Methods: This was a retrospective chart review, performed at an urban tertiary care facility with an annual ED volume of 65,000. Our ED has a nursing-lead program that trains RNs to place USGIVs (2.5in 18g or 1.75in 20g). All USGIVs placed by RNs are logged for quality-assurance purposes. We queried our electronic patient safety incident reporting system for all CE events (mandatory reporting is required by our hospital system) between May 2014, and February 2017, during which time the USGIV program was operational. The medical record for each extravasation event was reviewed, and data on patient and IV characteristics were recorded.
Results: During the study period, 1,500 USGIVs were placed by 27 RNs. Contrast was administered 29,508 times, 291 via USGIVs. Overall, there were 74 CEs in peripheral IVs (0.25%), of which 12 (4.1%) occurred with USGIVs, and 62 (0.21%) occurred in the 29,217 patients with standard IVs (relative risk 19.4, 95% CI 10.6-35.6; absolute risk difference 3.9%, 95% CI 1.6-6.2%). There were no significant differences between groups in terms of proportion of females (72% of CEs, n=9 and 42 in the USGIV and standard IV groups, respectively), history of ESRD, IVDA, or BMI, or the number of CT angiograms (67% (n=48) of total CEs, 6 in USGIV group and 42 in standard IV group). In the USGIV group, 6 were located in the forearm, 5 in the upper arm, and 1 in the antecubital fossa (AC); there were five 18g and seven 20g IVs in this group. In the standard group, IV location was 28 AC, 24 forearm, 5 upper arm, 4 wrist/hand, and 1 shoulder; there were forty-nine 20g, five 18g, seven 22g, and one 24g IVs.

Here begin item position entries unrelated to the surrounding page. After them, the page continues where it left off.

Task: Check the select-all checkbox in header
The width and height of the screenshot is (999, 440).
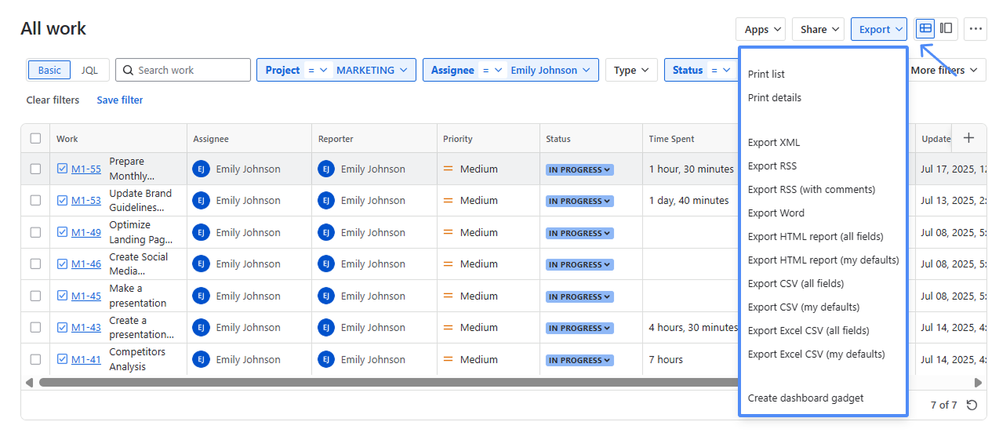Action: click(36, 138)
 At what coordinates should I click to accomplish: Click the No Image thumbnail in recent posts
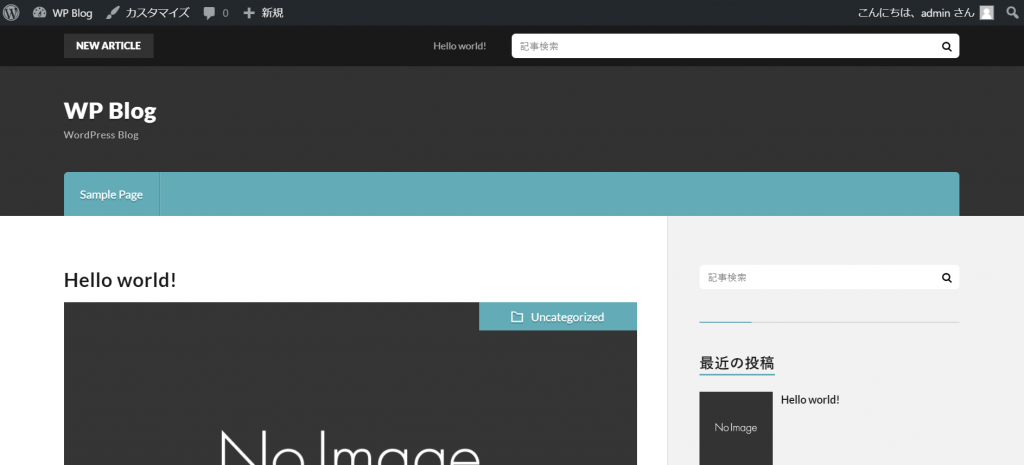click(736, 428)
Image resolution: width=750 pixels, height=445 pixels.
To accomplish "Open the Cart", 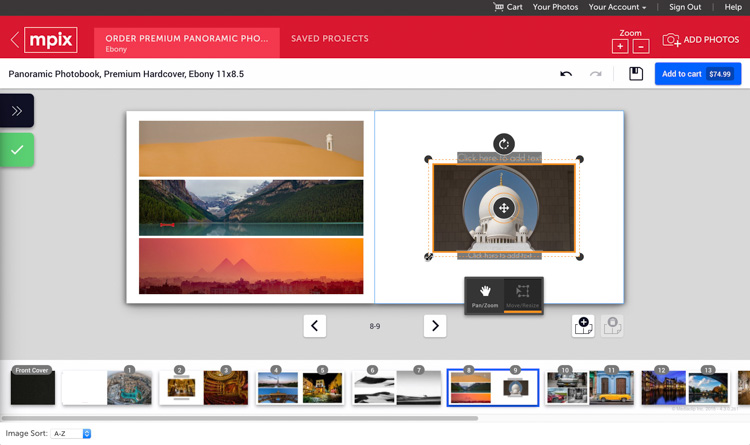I will tap(507, 7).
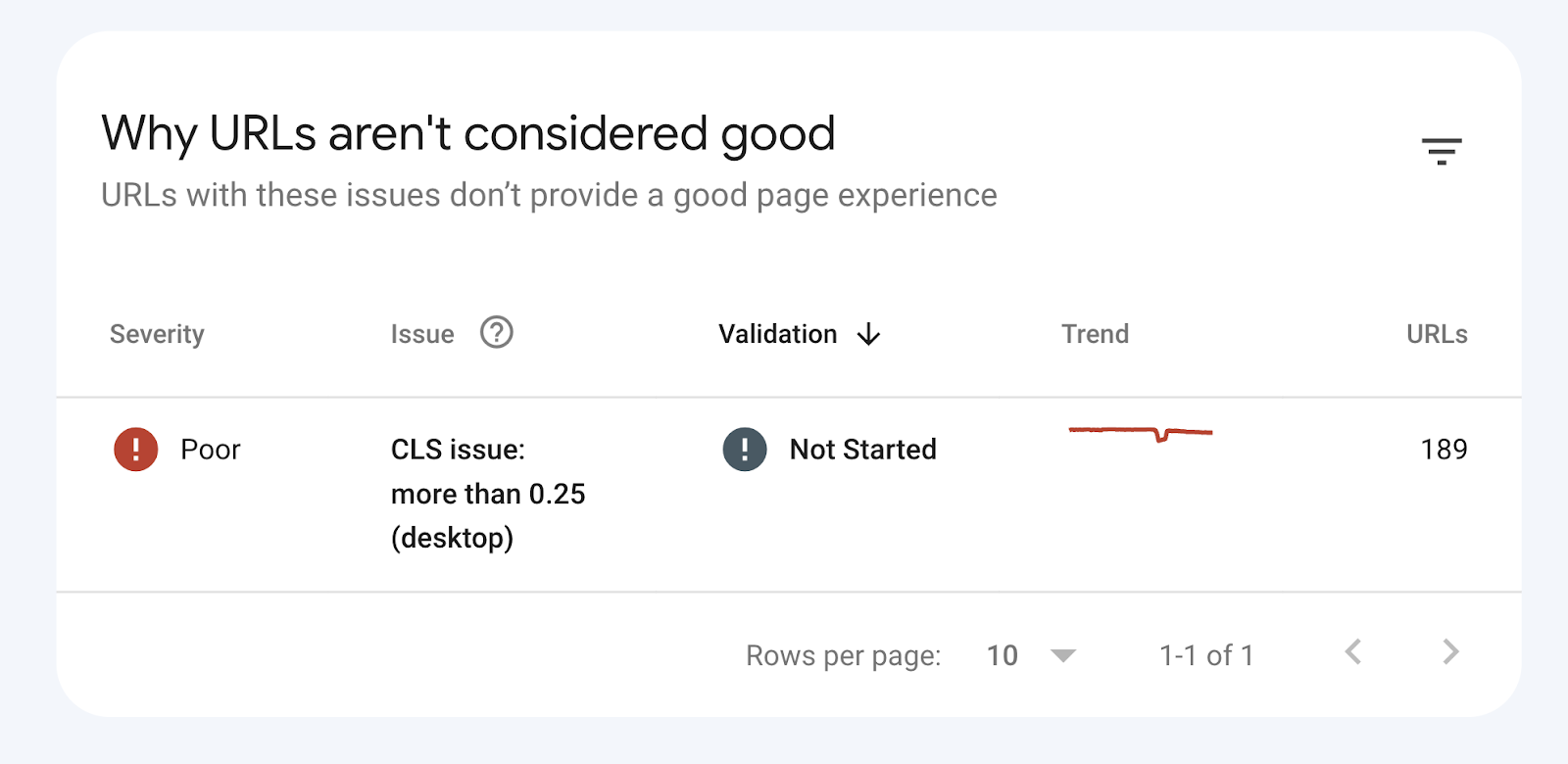Sort by the Issue column header
Image resolution: width=1568 pixels, height=764 pixels.
coord(422,335)
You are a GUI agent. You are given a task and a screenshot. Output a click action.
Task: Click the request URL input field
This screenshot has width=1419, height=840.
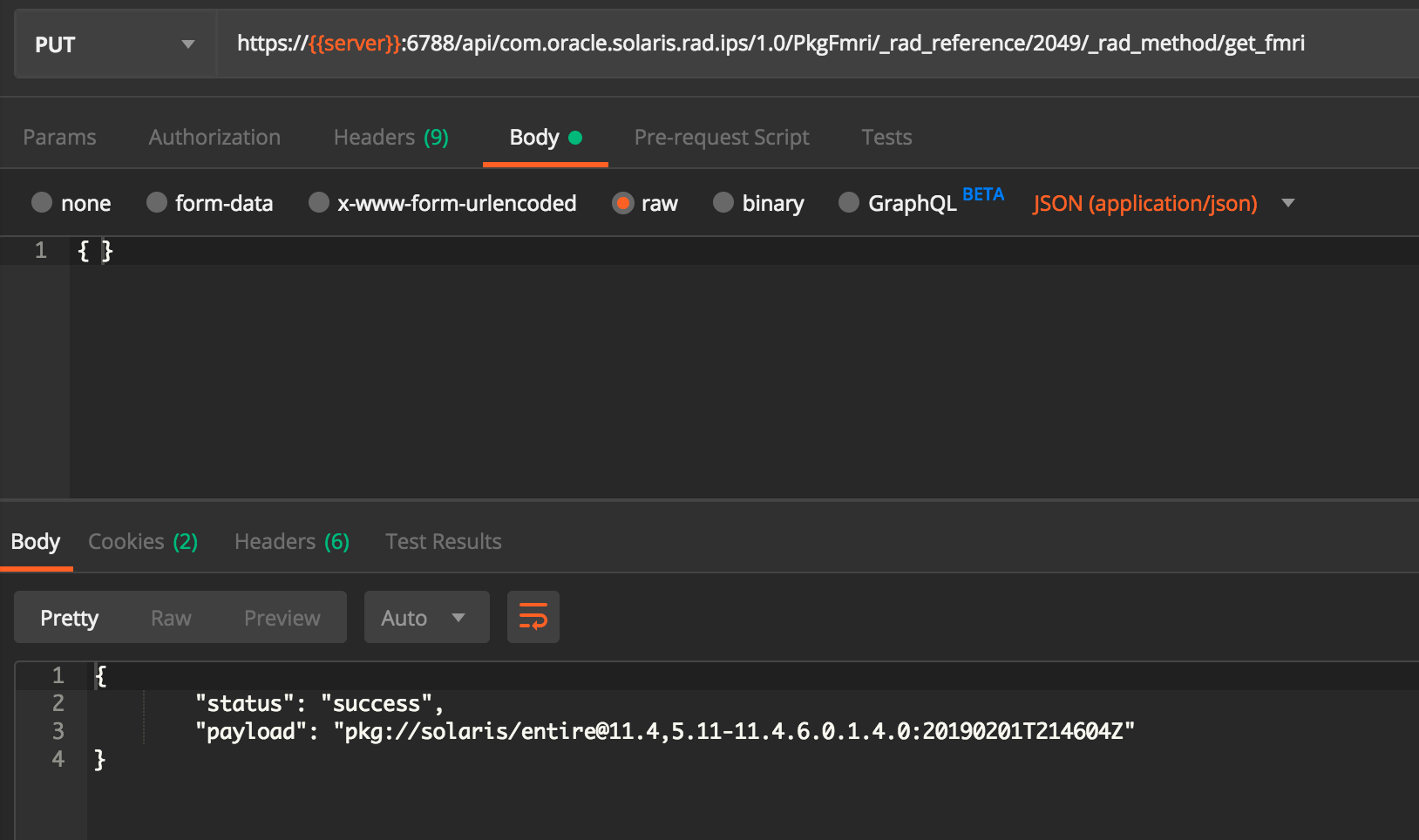pyautogui.click(x=784, y=44)
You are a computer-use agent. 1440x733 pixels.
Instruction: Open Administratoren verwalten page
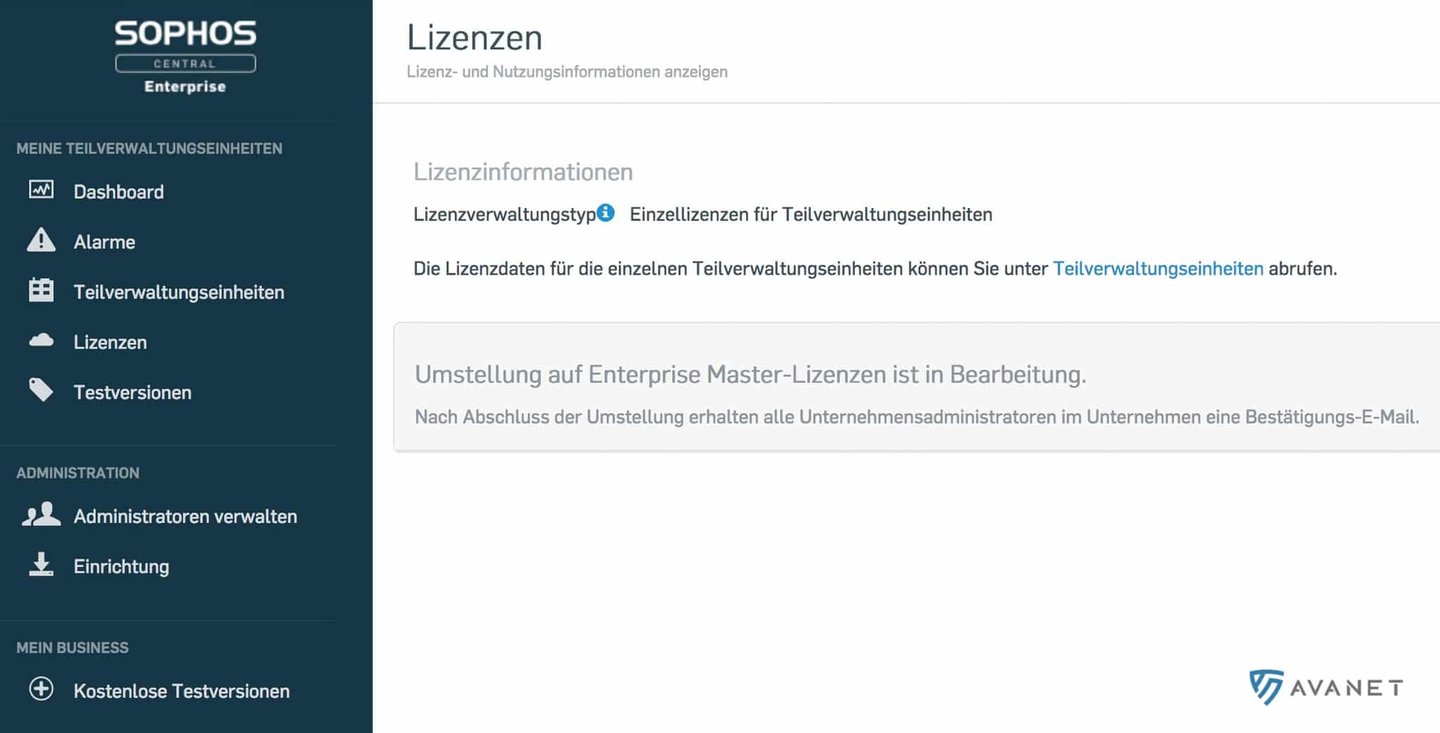click(185, 516)
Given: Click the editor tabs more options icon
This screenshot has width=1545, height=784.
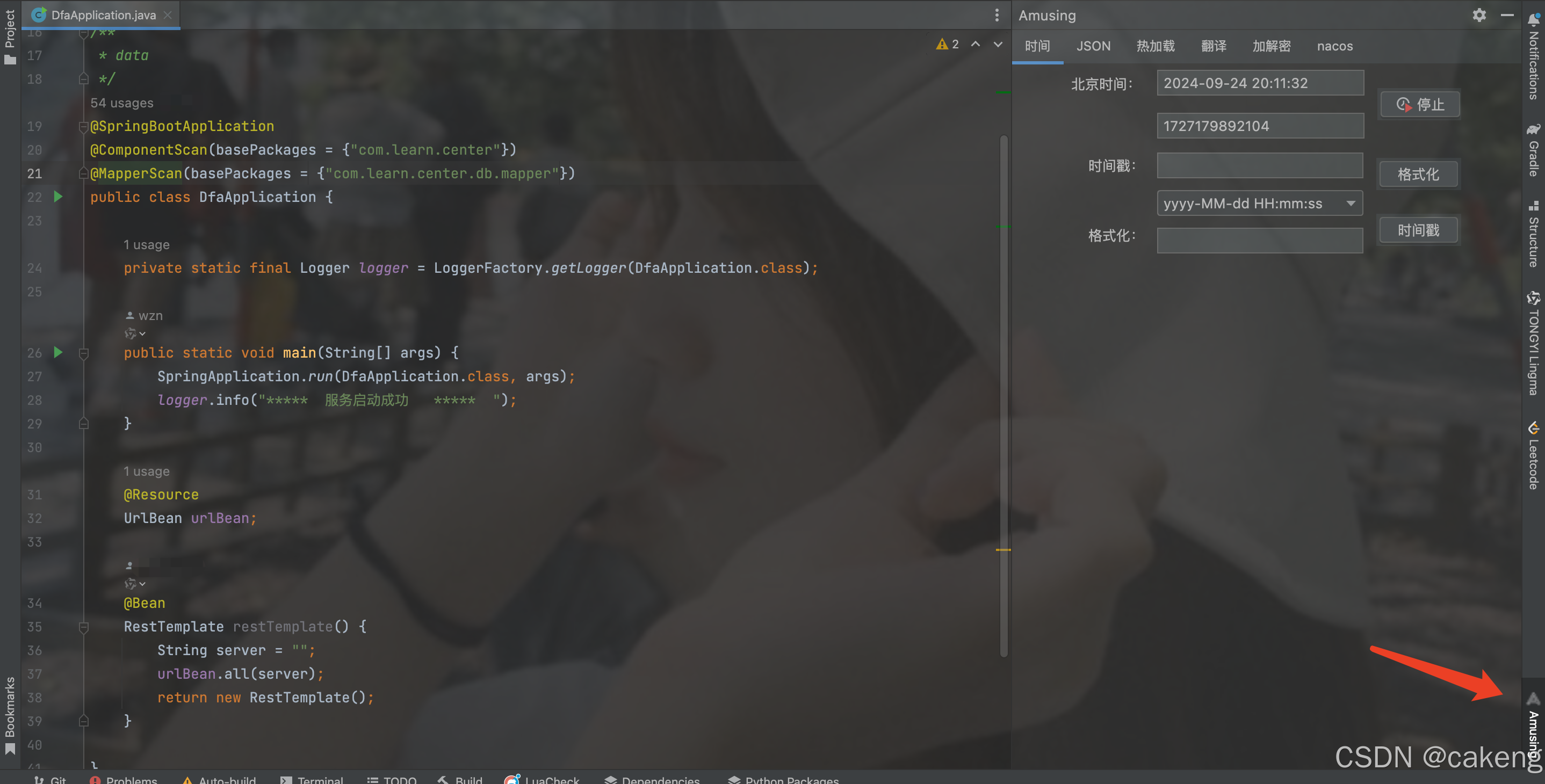Looking at the screenshot, I should tap(997, 15).
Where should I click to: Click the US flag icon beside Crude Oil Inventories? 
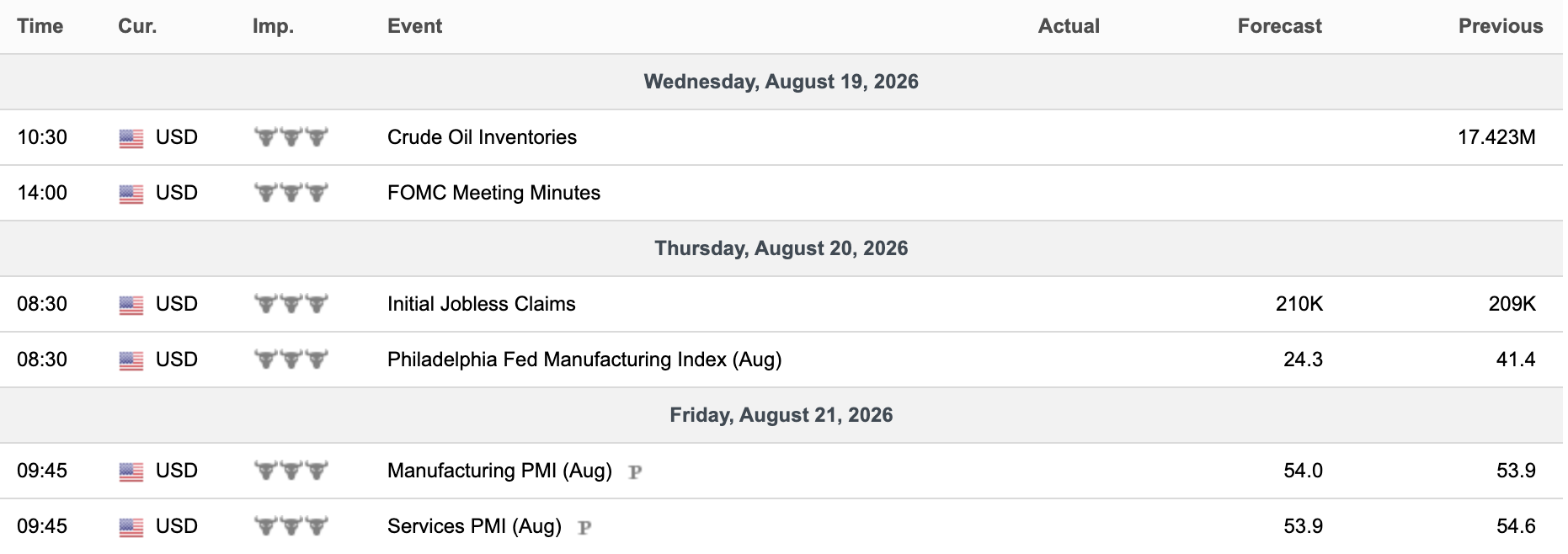[131, 138]
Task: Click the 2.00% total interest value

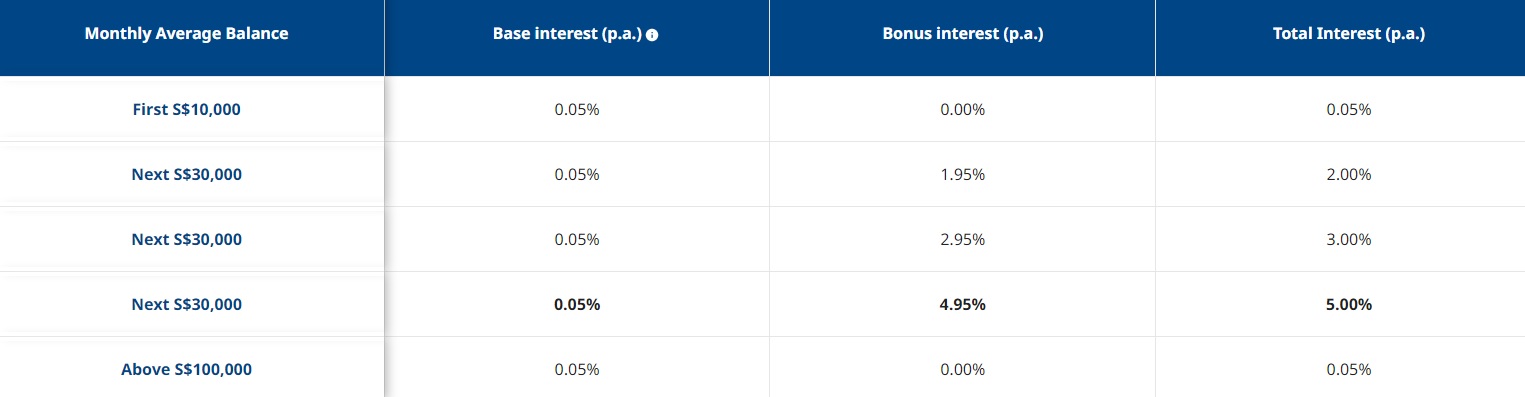Action: 1349,174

Conclusions: We found that the overall risk of CE with USGIVs placed by RNs to be low (4.1%), but significantly greater compared to IVs placed using standard technique (0.21%). These results are similar to a previously published study, in which USGIVs were placed by physicians. While further study is needed to delineate what, if any, operator characteristics are associated with CEs, our results suggest that USGIVs placed by RNs trained in the procedure perform as well those placed by physicians. Extravasation events are relatively rare, and the small number of CEs in the USGIV group (n=12) did not allow for meaningful comparisons of IV characteristics between the two groups. Larger data sets, likely drawn from multiple institutions (given the relative paucity of extravasations via USGIVs) are needed to ascertain whether IV gauge, location, or catheter length have an affect on contrast extravasation.
Ehrman, R.R., Kasten, A., Wells, R., Vidri, R., Smith, A.N. and Gallien, J.Z. (2017) 339 Comparison of Intravenous Contrast Extravasation Rates from Peripheral IVs Placed by Registered Nurses Using Ultrasound Guidance Versus Standard Methods. Annals of Emergency Medicine. 70(4), Supplement, S134–S135.